* [PROVIDED TEXT]:
## START

Amazing how far-away-ness dims one's need to be up on every single thing, but I did get into political discussions of the US presidential campaign, and of the lack of evidence of Jewish contributions to the Russians, monuments, signs, houses of worship and so on in the church- and cathedral/monastery/nunnery-rich landscape of Russia.
Strange for them to be so protective and proud of these obscenely gilded, artifact-choked venues of belief, when they have been so routinely atheist for so blatant a time. Not so strange was their instinct to defend Mamma Russia in the face of the world’s sound condemnation of Russia’s seemingly obvious aggression—whether to ‘warn the US not to overstep with reference to the Baltics joining NATO against their former patron,’ or for other Putinesque/KGB reasons we might not learn until some Muscovite historian scrivens the sorry details for us far observers, and it’s carried in the Times Literary Review.

## END

* [WRITTEN REQUEST 1]: Decide whether each statement agrees with the passage on Russia, answering yes or no and quoting the words that settle it: (a) The writer took part in discussions of the US presidential campaign. (b) The writer says the Russians have long been devout believers. (c) The writer calls the urge to defend Mamma Russia strange.
* [WRITTEN REQUEST 2]: Write the next part of the passage on Russia, picking up right after its final sentence.
The listing that comes next has no connection to the passage on Russia.

* [PROVIDED MATERIAL]:
## START

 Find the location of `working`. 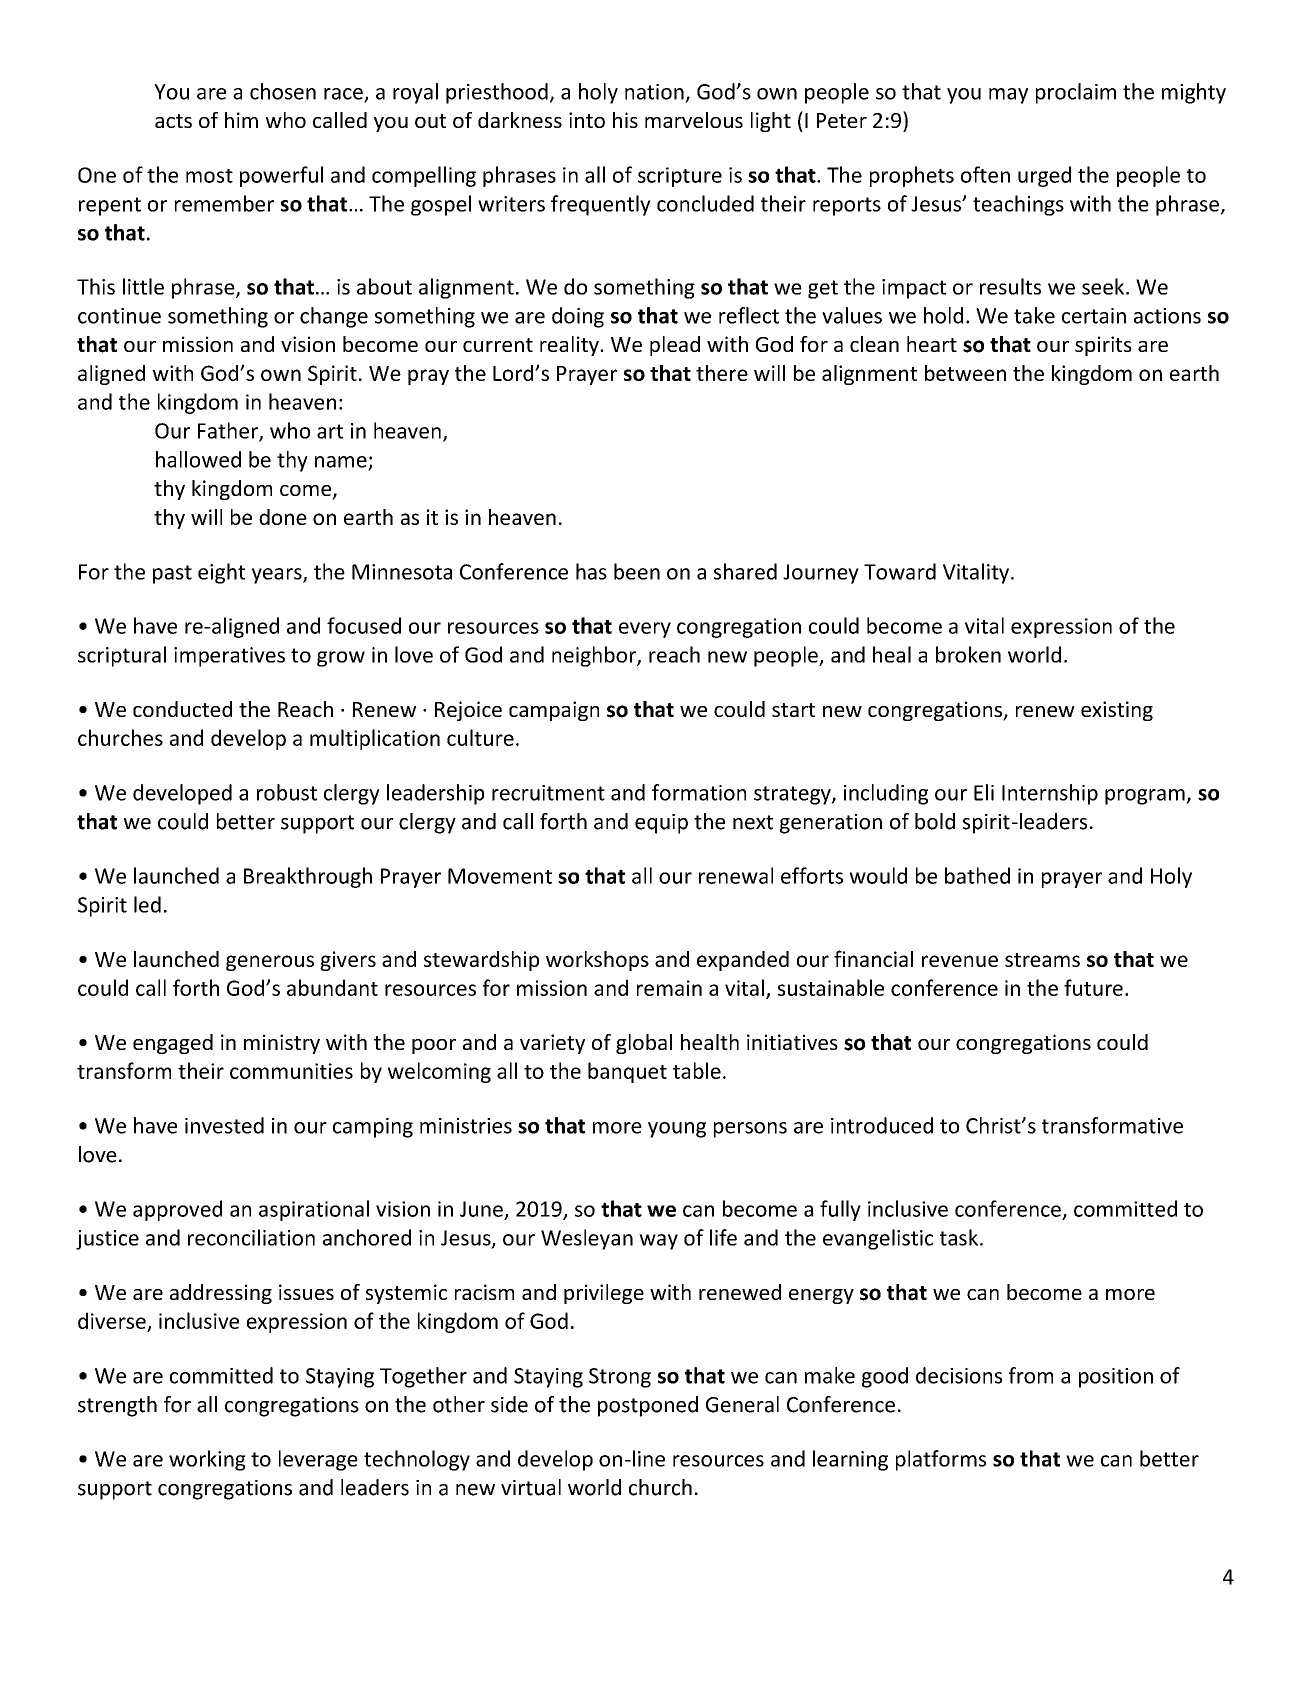

working is located at coordinates (207, 1460).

## END

* [TASK RESPONSE 1]:
(a) Yes: "I did get into political discussions of the US presidential campaign"
(b) No: "they have been so routinely atheist for so blatant a time"
(c) No: "Not so strange was their instinct to defend Mamma Russia"

* [TASK RESPONSE 2]:
No matter the ‘war,’ now presumptively laid tentatively to rest. Prices are astronomical. Billionaires abound --prices reflect an alarming casualness with poor people needing basics. Cars and consequent pollution smog up the works. Don't drink the water, either. Kvass, though, is good. Despite its supposed non-alcohol content. Like drinking rye bread with a stomach ache.
Food is tasty, though ham and pork saturate every menu and meal and restaurant. I can now read in Russian, speak a few key phrases, and pretend I am part of their orgy of success of late--though the elderly babushkas (I saw hardly any old men anywhere) (one beggar, in Moscow, lay on the cobblestones of Red Square, surprisingly unechoed anywhere in the metro or the other streets) are still not rich, do menial work, are under-available -- they close whole wings of the Hermitage, e.g, because there are too few 'watchers' to sit and keep guard over the priceless Surrealists and Impressionists and so on) and are still the backbone of neighborly nosiness and keep-to-yourself-ism.)The subways are something. The escalators down to the subways are also something. I counted three minutes' of descending. During the War, they were deep enough, and safe enough, to be bomb shelters for the citizens. They are a knockout. But I still prefer Singapore's.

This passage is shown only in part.